Shulman doesn’t answer those questions, and indeed gives us a neatly stitched ending to what is in many ways a feminist morality play; but the fact of them being raised—and raised via side-splitting comedy—is enough to give the piece gravitas in the midst of the laughter and carve out a place for itself in the canon.
That laughter is well earned. The actors’ energy onstage fairly crackles, bouncing off each other, the audience, and even the props; this is first-class acting. Drake’s sense of timing is impeccable, the pace always fast but quickening still more as momentum builds toward the inevitably neat plot conclusion. His casting and direction take full advantage of the space, the energy of each actor, and the sheer physicality they exude within their roles—they inhabit these characters, rather than merely playing them. It’s rare to find a piece in which every character is perfectly cast; this production is a world premiere and this first ensemble has given future actors a high bar to which to aspire.
And as always—always—Ellen Rousseau’s set design is award-worthy, both onstage and in the clever re-imagining orientation and audience seating. Her mise en scène hints rather than overwhelms, and allows for everything from slurping oysters and guzzling champagne to love scenes to fights.
Oh, yes, the fight: the dueling Hamlets have—what else?—a rather fabulous swordfight. It’s not subtle, and nor should it be. In Shakespeare’s version, the women are forced to make difficult, even lethal decisions to survive a politically dangerous world built for men. The same can be said for the theatre. How these women choose to overcome their own male-dominated world and make decisions about connection, sanity, and agency is both thought-provoking and wittily, gloriously comical.
While both main characters express their frustration over women’s place in the current cultural moment—wanting to be the hero rather than marrying the hero—this isn’t a play just for women. It’s not even a play just about women. It points out the limitations of gender roles and allows for its comedic gaze to expose the weakness and irrationality of those roles. And that’s a story for everyone. (Certainly the men around me at the opening were laughing uproariously… and, I think, getting it.)
Again, though, it’s a play made for our own moment in history. Hélène points out,
My dear Margo, this is the climax of your story. Our hero, Hamlette, a lovely, brilliant, selfish girl, learns that she lives in a specific historic moment, and while it is God’s grace to be a step ahead, being four steps ahead will come to no good in the end. The world is the world of others, after all.
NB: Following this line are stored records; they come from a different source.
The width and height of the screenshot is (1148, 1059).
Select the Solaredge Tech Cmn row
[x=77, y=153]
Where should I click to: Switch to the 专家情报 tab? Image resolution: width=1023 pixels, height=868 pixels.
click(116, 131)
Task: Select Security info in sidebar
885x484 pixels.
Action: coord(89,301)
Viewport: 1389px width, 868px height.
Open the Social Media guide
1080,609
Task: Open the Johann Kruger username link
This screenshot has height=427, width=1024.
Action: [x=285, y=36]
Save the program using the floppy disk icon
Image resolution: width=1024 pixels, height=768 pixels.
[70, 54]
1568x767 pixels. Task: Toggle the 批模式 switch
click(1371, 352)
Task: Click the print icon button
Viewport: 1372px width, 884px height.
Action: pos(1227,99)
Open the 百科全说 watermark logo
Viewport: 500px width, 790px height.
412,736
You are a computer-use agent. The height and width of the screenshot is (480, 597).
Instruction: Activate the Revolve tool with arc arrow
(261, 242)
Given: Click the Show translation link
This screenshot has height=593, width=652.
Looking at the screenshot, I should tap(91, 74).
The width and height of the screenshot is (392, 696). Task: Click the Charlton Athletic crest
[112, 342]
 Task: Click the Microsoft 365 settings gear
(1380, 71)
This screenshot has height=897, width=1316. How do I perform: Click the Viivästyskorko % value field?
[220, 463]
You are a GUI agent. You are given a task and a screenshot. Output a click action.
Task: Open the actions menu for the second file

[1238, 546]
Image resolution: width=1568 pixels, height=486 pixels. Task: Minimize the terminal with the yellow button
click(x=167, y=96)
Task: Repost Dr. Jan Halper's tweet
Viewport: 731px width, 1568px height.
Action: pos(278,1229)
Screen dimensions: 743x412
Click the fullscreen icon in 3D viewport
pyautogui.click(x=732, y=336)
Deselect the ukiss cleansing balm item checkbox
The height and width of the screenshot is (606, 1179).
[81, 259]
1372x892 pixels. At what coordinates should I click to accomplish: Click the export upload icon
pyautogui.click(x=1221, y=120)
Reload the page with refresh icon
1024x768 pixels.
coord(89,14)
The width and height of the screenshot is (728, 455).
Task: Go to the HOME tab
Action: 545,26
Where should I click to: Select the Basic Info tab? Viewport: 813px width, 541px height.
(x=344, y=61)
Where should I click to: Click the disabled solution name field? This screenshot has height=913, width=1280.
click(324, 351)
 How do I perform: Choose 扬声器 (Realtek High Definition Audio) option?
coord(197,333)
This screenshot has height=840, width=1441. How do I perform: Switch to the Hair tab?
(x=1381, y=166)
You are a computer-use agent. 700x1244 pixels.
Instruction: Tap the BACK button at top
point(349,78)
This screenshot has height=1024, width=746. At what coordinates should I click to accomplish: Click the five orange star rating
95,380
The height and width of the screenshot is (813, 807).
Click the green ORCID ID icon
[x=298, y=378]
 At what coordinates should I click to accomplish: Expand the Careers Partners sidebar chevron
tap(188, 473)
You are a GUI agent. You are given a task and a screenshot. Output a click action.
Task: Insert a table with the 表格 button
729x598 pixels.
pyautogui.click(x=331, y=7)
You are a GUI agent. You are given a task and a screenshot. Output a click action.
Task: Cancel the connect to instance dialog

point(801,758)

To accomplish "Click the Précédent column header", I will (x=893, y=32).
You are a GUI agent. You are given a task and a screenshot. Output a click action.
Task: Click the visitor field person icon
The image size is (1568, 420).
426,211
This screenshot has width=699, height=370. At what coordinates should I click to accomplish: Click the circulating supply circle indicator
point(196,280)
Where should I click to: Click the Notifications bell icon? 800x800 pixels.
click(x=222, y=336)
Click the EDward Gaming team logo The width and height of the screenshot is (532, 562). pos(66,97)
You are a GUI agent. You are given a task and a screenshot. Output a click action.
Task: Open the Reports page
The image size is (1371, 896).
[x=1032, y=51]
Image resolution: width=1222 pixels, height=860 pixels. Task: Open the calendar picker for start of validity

It’s possible she’s on to something here. The yearning and struggle for an inclusive world happens in stages. Four steps ahead of one’s culture can result in repression and radical shifts of fortune; we are living through just such a time now.
Art at its best should both entertain and enable people to think deeply about themselves and the world around them. The Lady Hamlet does both… and at the same time will ensure your loudest laugh this year. Highly recommended.
The Lady Hamlet is at the Provincetown Theater from June 27 to July 21. Times and tickets here.